→ PROBLEMS TO WORK ON
a. In the passage about the Atria imprint, how many New York Times bestsellers has Atria published since its launch?
b. Translate this sentence from the passage about the Atria imprint into Spanish: "In 1999, she moved to Pocket Books as president and publisher."
c. Carry on the passage about the Atria imprint, picking up after its final sentence.

→ DOCUMENT SECTION
◆ ◆ ◆
Curr moved to the U.S. from her native Australia in 1996, when she became editor-in-chief (and later publisher) at Ballantine. In 1999, she moved to Pocket Books as president and publisher. Later, when Carolyn Reidy became head of the S&S adult division, she decided to change Pocket's focus, reverting to its traditional mass market emphasis. This led to the founding of Atria, which began when Curr was given what she called "the core of the old Pocket hardcover list" and the mission of founding a hardcover imprint.

Curr enjoyed the challenge, she said. "I have always done the best when I had things to start off myself." (In Australia, she was part of a group that started Transworld.) Clearly it's working: Atria has published 165 New York Times bestsellers since its launch in 2002.

A lot of thought and work went into naming the imprint, and the search was given special impetus "because a Tibetan healer came in and said we should have a name that embodies our intentions," Curr said. Atria has a variety of meanings related to the imprint's mission (as well as one very practical advantage): it's the name of an ancient city that was connected to the ocean by a series of canals, and "our job is to connect authors to readers," as Curr put it. Atria is the plural of a large open space in a building as well as the plural of the name of the valve in the heart, and "we want to publish books that have meaning and purpose and help people." Atria is the name of a star in the Southern Hemisphere (which has special Down Under resonance for Curr) "and we're a publisher for the Latin American market, too."

About the practical advantage Atria: having a name that starts with the first letter of the alphabet means that "if you're starting a new organization in an established organization," Curr said with a smile, "you'll be on the top of every memo."

The company aims to include an image on each catalogue cover that expresses these meanings such as sky, stars and water.
◆ ◆ ◆
→ DATA
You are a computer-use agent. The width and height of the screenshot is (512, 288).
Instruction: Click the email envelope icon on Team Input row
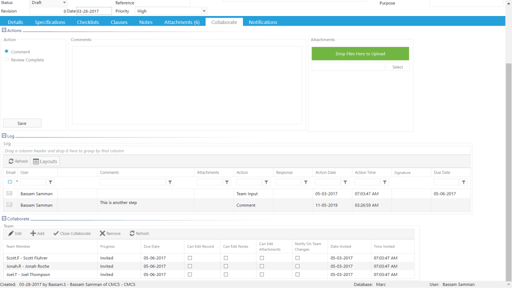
◆ ◆ ◆
→ RESULTS
a. 165, since its launch in 2002.

b. En 1999, se incorporó a Pocket Books como presidenta y editora.

c.
African-American Focus

Soon after Atria began, like Hillary Clinton in her 2000 Senatorial campaign, Curr went on "a listening tour"--in her case, of booksellers. "We had a good editorial staff, but I wanted to learn more," she said. The biggest tip turned out to be from "someone who said no one's really focusing on African American books." This led to one of the strongest African American publishing programs at a major imprint. Besides Zane ("she's fantastic") and Jakes, Atria has published Sister Souljah, Tavis Smiley and others. This year six Atria authors were nominated for NAACP awards and two won, and many titles have been on Essence's bestseller lists.

In 2005, Atria took another big step in this area, co-publishing the titles of Strebor Books, the publishing house originally founded by Zane to publish her books. Strebor is a significant publisher of African-American authors and now does some 30 trade paperback titles a year.

Latino and Spanish-Language Publishing

After several years, "the next step" was Latino and Spanish-American titles, Curr said. For this, Atria hired Johanna Castillo, an agent who specialized in the area, as senior editor.

Among Atria's current major titles in this area:

This month Atria is publishing Maria Celeste Arraras's Make Your Life in Prime Time simultaneously in Spanish and English. Celeste, the Hispanic TV personality, is on two publicity tours simultaneously. As Atria learned with The Secret, Spanish-language TV in North America is a powerful force, Curr noted.

Another upcoming title is Captive, a memoir by Clara Rojas, who was a captive of leftist guerrillas in Colombia--and was held and released with Ingrid Betancourt, the Colombian-French former Senator and Presidential candidate. Rojas's book is about her search for her child, who was born during her time in captivity. Captive is currently a No. 1 bestseller in France. In the U.S., it will appear in October in Spanish and come out in English six months later. Curr predicted that Spanish-language TV will be important in spreading the word about this title, too.

New Age

During Curr's listening tour, a Borders staffer noted that some smaller publishers couldn't keep up with success when some of their titles broke out and suggested Curr buy rights to When GOD Winks: How the Power of Coincidence Guides Your Life by SQuire Rushnell, which had been published by Beyond Words, the mind/body/spirit publisher in Hillsboro, Ore., founded in 1983 by Richard Cohn. In fact, Atria did buy rights to When GOD Winks, and the arrangement worked out so well that Atria bought other titles. Eventually the two houses decided that to form a joint venture, which went into effect in late 2006.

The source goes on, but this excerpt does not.